WHAT IS BEING ASKED »
Every line in the records below that holds "item" must be identified and copied.

TASK DATA »
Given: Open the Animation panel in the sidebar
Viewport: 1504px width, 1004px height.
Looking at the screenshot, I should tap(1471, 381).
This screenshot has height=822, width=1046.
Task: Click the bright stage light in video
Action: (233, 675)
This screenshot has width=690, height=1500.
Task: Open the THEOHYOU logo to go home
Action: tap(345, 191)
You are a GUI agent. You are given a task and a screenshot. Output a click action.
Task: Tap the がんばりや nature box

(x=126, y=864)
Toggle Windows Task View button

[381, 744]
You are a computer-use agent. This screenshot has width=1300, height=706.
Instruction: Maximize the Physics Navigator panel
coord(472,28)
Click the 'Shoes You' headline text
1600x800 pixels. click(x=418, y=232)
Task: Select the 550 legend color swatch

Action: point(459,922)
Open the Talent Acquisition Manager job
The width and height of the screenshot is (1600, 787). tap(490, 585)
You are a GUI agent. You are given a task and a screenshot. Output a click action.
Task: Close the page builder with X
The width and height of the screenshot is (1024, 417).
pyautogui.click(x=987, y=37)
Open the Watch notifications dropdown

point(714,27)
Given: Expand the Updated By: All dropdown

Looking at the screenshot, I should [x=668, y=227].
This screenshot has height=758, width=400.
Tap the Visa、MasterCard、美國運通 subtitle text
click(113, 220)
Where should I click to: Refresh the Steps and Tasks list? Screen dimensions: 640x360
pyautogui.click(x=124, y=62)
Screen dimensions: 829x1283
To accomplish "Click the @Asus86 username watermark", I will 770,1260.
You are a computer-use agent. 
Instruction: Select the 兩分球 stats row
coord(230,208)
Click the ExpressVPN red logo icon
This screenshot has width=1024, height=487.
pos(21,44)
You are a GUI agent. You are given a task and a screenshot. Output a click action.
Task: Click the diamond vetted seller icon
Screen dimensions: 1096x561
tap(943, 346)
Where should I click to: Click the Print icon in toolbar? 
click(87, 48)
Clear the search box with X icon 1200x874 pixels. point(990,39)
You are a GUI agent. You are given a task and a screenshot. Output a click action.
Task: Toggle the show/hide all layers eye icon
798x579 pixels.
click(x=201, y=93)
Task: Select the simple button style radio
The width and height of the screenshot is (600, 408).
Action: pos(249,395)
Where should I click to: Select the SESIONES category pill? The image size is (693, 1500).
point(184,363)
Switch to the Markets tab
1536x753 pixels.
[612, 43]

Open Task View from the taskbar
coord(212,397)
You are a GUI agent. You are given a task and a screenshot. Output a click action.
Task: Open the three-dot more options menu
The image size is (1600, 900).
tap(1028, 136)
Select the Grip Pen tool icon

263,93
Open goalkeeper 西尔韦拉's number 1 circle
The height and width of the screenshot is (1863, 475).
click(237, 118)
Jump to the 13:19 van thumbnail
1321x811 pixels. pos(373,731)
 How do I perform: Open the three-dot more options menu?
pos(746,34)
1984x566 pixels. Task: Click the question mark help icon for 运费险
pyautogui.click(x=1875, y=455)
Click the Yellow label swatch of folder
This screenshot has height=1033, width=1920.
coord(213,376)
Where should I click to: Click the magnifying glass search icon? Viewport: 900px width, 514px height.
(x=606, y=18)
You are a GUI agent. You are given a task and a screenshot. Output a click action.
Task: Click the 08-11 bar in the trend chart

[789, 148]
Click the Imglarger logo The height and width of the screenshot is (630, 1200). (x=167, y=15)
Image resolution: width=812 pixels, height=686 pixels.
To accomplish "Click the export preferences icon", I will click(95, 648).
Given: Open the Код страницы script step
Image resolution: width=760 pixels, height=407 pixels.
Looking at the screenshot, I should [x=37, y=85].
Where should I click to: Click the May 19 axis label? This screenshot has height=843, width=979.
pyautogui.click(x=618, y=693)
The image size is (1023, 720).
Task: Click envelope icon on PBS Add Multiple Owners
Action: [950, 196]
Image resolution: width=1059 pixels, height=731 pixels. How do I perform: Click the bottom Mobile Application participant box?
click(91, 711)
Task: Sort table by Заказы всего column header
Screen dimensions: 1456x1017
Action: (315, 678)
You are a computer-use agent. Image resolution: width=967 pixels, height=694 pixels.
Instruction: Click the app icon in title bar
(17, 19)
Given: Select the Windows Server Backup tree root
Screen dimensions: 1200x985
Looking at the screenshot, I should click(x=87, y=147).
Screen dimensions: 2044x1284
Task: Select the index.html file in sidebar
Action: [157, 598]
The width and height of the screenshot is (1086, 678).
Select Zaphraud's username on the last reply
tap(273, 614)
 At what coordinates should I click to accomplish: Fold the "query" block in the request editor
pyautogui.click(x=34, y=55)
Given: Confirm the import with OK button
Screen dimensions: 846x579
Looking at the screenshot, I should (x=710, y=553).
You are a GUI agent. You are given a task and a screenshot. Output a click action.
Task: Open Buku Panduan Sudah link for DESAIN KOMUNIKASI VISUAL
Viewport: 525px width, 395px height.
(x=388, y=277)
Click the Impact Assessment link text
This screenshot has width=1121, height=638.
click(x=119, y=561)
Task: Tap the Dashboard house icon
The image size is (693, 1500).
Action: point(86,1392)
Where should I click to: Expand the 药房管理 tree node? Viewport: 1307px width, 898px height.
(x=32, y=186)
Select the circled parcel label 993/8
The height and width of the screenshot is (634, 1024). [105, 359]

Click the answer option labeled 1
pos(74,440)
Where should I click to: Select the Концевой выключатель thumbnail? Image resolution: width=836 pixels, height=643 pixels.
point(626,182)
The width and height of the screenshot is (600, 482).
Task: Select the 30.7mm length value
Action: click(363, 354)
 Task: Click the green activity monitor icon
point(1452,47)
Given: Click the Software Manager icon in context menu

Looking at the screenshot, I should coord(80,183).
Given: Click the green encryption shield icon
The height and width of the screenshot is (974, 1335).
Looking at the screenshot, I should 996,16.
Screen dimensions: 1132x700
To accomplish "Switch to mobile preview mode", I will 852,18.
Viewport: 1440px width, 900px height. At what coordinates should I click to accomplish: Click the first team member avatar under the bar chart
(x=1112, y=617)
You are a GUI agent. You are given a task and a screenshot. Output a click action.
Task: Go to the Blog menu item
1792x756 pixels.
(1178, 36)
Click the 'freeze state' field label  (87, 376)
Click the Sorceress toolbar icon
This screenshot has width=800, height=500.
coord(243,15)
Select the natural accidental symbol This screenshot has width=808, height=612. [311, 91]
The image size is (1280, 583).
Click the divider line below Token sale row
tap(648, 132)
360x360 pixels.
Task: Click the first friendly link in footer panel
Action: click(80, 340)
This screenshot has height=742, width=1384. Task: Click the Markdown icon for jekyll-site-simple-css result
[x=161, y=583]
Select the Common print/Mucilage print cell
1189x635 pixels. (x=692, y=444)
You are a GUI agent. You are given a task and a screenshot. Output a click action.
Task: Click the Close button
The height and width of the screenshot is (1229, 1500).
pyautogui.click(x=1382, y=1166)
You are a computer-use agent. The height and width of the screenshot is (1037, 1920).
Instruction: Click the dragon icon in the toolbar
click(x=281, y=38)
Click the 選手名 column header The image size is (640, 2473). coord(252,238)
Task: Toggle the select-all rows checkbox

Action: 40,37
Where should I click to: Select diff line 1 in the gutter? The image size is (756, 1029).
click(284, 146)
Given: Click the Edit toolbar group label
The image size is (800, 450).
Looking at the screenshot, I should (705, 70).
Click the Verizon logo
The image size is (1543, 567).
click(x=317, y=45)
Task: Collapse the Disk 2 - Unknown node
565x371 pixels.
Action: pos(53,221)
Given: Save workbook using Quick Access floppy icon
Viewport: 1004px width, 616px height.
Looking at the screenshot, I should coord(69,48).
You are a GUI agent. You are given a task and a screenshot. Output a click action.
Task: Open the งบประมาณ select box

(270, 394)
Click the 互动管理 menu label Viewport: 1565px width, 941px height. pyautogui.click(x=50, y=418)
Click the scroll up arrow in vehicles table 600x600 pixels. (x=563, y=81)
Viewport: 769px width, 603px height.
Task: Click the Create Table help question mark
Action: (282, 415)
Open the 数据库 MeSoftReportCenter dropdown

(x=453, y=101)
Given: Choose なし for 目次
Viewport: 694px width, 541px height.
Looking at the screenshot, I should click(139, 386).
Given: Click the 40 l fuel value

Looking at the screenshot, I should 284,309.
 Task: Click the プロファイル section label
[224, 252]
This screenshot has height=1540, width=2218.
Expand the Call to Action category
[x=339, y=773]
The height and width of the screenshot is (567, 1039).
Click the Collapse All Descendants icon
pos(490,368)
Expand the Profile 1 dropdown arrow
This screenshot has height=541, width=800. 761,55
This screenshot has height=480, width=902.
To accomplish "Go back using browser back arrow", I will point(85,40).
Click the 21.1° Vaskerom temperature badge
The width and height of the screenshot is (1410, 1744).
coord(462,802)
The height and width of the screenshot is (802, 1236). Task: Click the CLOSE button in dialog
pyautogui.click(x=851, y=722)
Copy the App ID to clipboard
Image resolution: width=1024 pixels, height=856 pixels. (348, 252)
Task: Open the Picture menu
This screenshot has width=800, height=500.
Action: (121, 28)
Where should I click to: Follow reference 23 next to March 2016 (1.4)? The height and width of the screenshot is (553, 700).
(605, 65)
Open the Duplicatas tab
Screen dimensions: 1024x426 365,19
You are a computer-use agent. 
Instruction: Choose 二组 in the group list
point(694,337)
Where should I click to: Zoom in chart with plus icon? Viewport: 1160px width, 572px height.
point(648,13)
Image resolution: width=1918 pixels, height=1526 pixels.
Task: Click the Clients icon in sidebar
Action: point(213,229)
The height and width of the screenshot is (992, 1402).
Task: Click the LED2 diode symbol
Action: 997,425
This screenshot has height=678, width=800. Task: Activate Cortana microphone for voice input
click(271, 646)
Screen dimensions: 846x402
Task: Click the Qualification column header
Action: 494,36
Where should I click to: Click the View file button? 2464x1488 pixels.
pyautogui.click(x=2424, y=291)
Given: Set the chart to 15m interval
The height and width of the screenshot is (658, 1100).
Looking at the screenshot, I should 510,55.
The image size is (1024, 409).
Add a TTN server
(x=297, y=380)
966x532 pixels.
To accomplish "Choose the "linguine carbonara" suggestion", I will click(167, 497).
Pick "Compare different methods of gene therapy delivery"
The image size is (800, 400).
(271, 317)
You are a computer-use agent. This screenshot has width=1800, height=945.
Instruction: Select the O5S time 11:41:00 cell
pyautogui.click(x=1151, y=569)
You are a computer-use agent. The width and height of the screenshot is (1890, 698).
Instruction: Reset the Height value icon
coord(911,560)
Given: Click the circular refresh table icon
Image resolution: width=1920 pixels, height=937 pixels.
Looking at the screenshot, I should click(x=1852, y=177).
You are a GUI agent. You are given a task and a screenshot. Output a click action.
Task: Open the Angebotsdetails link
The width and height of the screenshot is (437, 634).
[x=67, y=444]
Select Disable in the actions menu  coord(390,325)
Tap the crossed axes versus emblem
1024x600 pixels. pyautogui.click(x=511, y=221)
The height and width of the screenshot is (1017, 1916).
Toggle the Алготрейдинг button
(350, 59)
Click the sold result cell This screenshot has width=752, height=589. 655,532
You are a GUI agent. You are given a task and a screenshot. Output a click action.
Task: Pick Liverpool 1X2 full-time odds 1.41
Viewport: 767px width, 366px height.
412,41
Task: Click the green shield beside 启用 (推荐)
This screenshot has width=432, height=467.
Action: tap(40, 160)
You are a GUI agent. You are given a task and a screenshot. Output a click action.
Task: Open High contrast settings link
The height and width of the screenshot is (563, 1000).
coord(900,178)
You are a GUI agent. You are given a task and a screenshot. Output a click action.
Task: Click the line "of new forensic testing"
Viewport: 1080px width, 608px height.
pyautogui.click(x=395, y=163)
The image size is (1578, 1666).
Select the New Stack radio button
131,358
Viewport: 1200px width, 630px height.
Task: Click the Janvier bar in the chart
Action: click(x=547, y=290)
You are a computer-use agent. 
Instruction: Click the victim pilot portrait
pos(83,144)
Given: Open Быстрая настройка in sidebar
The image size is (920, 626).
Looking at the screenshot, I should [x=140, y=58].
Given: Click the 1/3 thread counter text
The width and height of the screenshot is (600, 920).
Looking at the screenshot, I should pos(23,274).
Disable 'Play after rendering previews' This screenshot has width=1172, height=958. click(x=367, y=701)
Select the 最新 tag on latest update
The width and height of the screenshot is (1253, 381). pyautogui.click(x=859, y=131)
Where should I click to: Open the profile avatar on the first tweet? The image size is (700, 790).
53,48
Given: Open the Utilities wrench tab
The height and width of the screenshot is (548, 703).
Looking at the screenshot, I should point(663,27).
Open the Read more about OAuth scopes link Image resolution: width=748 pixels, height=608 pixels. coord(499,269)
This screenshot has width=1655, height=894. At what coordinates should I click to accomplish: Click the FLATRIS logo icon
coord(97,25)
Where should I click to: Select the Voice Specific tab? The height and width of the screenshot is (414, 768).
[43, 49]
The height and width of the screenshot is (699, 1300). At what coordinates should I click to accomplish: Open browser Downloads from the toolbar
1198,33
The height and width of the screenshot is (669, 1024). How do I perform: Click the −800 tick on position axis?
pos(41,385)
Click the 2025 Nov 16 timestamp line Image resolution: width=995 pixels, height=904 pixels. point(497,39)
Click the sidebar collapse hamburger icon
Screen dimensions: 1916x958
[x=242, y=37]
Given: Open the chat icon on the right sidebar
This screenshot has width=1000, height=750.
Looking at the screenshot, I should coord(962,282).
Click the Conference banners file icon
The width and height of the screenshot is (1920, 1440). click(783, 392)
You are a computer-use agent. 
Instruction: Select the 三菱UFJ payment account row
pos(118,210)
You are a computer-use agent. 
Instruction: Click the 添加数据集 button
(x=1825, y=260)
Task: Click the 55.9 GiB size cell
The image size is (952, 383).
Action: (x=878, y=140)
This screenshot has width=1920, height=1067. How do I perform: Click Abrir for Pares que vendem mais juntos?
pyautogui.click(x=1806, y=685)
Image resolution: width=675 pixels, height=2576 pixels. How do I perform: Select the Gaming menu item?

ANSWER BOX »
Task: Go to the Blog menu item
Image resolution: width=675 pixels, height=2576 pixels. How do I perform: Select the Gaming menu item?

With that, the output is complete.